By Jim Cox, Vertebrate Ecologist
Ever wonder what the wildlife of the region think of your membership contributions to Tall Timbers? Well…
Membership contributions have helped to provide over 265 new homes for Red-cockaded Woodpeckers. These homes (i.e., artificial cavities) occur throughout the Red Hills region and have helped to stabilize and expand populations of this endangered species.
Membership contributions have helped to conserve over 120,000 acres of woodpecker habitat in Florida and Georgia through the Safe Harbor Program. This voluntary program provides landowners with incentives to manage their properties to the benefit of woodpeckers and other wildlife, and, as a result, everyone becomes a winner.
Memberships also have helped to enhance woodpecker populations on other private lands elsewhere in the Southeast. Juvenile woodpeckers from the Red Hills have been shipped to the Jones Ecological Research Center (Georgia), Avalon Plantation (Florida), Wetappo Creek (Florida), and Sehoy Plantation (Alabama) to help bolster these populations.
Membership contributions have been used to leverage nearly $610,000 in grant dollars for Vertebrate Ecology over the past five years from the National Fish and Wildlife Foundation, U.S. Fish and Wildlife Service, Georgia Department of Natural Resources, and other granting institutions. These funds go directly toward defining conservation and management activities that can help improve the outlook for declining species such as Bachman’s Sparrow, Brown-headed Nuthatch, Loggerhead Shrike, and Gopher Tortoise.
Memberships enable us to share the information generated through research with hundreds of land managers each year.
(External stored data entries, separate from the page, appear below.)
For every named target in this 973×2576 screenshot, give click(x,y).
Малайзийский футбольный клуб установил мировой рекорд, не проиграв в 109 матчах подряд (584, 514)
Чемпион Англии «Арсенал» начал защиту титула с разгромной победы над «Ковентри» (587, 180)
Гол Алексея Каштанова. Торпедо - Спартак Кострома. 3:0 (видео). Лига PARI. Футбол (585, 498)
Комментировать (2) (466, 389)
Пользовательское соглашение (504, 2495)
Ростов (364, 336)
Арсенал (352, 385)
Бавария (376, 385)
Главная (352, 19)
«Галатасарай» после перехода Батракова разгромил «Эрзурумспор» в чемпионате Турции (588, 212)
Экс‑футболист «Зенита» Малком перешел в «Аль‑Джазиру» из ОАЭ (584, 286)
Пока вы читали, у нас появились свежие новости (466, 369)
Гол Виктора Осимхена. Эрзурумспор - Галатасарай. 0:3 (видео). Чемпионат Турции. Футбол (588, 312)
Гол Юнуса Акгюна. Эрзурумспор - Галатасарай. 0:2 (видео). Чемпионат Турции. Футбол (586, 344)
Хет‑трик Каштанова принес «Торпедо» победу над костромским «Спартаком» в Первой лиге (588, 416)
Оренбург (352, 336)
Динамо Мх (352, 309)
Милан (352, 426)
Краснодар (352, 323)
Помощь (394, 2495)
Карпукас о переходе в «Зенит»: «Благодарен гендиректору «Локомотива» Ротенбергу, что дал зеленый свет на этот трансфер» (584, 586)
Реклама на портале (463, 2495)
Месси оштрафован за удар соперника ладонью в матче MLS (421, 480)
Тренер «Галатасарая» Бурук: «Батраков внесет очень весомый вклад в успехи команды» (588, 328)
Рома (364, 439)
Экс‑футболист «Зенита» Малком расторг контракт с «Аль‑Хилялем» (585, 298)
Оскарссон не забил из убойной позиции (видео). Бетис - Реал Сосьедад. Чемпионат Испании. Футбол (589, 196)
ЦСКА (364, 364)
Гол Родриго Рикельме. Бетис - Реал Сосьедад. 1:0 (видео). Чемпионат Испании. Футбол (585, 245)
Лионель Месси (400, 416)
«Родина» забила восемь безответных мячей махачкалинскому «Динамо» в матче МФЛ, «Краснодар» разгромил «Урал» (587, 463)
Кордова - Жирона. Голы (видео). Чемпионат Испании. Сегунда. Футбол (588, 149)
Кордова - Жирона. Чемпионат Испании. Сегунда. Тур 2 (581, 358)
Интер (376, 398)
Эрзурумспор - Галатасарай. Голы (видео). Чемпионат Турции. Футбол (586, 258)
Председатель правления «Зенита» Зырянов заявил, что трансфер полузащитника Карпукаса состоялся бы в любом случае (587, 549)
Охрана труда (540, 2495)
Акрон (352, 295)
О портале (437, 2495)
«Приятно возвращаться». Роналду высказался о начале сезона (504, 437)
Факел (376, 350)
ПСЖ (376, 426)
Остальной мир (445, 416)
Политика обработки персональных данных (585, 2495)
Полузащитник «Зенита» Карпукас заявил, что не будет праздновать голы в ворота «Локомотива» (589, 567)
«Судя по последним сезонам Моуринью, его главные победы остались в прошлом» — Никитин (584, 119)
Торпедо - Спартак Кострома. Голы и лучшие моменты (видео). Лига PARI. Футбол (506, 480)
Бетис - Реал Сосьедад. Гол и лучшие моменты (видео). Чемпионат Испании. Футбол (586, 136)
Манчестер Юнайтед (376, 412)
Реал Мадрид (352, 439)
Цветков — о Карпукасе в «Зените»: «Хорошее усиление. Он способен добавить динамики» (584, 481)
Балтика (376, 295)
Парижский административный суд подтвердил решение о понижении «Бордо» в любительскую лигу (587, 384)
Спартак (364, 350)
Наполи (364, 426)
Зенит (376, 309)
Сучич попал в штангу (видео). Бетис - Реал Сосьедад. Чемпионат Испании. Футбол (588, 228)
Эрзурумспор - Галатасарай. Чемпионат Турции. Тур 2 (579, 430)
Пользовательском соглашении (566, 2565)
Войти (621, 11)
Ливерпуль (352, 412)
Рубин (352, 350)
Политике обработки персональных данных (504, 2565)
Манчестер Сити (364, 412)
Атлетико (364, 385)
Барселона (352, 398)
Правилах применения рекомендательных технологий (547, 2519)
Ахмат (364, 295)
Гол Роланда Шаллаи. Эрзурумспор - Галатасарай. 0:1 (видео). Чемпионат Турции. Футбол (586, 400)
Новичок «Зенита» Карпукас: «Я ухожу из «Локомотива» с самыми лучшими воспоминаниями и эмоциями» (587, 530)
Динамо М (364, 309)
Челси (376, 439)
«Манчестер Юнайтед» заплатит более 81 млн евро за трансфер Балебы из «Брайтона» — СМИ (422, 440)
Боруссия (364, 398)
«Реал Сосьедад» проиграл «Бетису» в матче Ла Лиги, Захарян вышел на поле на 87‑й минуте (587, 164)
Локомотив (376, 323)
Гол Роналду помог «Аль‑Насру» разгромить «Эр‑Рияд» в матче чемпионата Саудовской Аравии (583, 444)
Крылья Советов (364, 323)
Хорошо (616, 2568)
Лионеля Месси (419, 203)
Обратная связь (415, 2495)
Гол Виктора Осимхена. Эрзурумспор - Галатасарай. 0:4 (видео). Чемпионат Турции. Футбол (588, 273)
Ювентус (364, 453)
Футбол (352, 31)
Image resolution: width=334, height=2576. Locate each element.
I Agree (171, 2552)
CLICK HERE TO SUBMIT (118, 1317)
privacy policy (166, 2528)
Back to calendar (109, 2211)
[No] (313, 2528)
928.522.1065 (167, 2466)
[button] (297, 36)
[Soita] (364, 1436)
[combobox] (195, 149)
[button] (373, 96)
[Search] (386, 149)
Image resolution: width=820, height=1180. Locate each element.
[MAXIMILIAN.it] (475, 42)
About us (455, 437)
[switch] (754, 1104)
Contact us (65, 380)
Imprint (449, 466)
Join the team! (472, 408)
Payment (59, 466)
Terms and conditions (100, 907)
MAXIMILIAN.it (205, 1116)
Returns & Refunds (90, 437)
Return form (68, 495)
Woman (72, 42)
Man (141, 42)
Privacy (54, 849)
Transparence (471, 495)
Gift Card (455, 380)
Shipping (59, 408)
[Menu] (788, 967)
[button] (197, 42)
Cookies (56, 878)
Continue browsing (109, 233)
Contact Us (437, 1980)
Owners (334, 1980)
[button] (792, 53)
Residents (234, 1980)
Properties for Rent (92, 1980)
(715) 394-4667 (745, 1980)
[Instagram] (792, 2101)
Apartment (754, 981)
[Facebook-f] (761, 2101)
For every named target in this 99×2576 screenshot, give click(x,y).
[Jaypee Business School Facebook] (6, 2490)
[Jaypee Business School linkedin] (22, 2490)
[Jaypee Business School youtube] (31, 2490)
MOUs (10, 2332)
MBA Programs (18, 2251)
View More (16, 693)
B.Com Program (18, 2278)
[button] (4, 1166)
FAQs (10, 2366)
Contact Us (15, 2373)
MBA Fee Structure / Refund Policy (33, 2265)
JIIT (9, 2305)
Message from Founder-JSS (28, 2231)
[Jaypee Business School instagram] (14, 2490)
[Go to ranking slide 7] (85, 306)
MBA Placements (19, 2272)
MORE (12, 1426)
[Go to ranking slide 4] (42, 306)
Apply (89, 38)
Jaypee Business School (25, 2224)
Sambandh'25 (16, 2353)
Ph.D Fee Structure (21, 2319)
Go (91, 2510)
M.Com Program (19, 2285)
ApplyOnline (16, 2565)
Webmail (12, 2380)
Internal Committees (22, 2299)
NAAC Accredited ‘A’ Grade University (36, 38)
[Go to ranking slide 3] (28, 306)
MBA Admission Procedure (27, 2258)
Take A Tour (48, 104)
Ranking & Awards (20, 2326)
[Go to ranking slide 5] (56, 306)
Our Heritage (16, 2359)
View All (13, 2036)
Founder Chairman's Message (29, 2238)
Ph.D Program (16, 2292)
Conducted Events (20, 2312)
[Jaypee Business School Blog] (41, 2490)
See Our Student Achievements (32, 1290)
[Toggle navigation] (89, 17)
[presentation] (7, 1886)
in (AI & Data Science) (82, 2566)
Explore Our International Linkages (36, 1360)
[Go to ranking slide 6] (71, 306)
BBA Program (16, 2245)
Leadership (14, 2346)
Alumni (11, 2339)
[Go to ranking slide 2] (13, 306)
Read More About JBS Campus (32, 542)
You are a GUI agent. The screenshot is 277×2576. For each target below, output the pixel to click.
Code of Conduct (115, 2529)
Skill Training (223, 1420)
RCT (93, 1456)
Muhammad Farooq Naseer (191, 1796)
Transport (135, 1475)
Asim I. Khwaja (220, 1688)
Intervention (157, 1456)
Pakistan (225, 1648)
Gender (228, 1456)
Vertebrate Ecology has developed dozens of brochures and presentations over the past three years that go directly into the hands of land managers working throughout the southeastern U.S. Your dollars are improving management on hundreds of thousands of acres.
So, if you ever wonder what your dollars do, just listen carefully to the music of birds pouring out of an open pine forest on a bright Spring morning.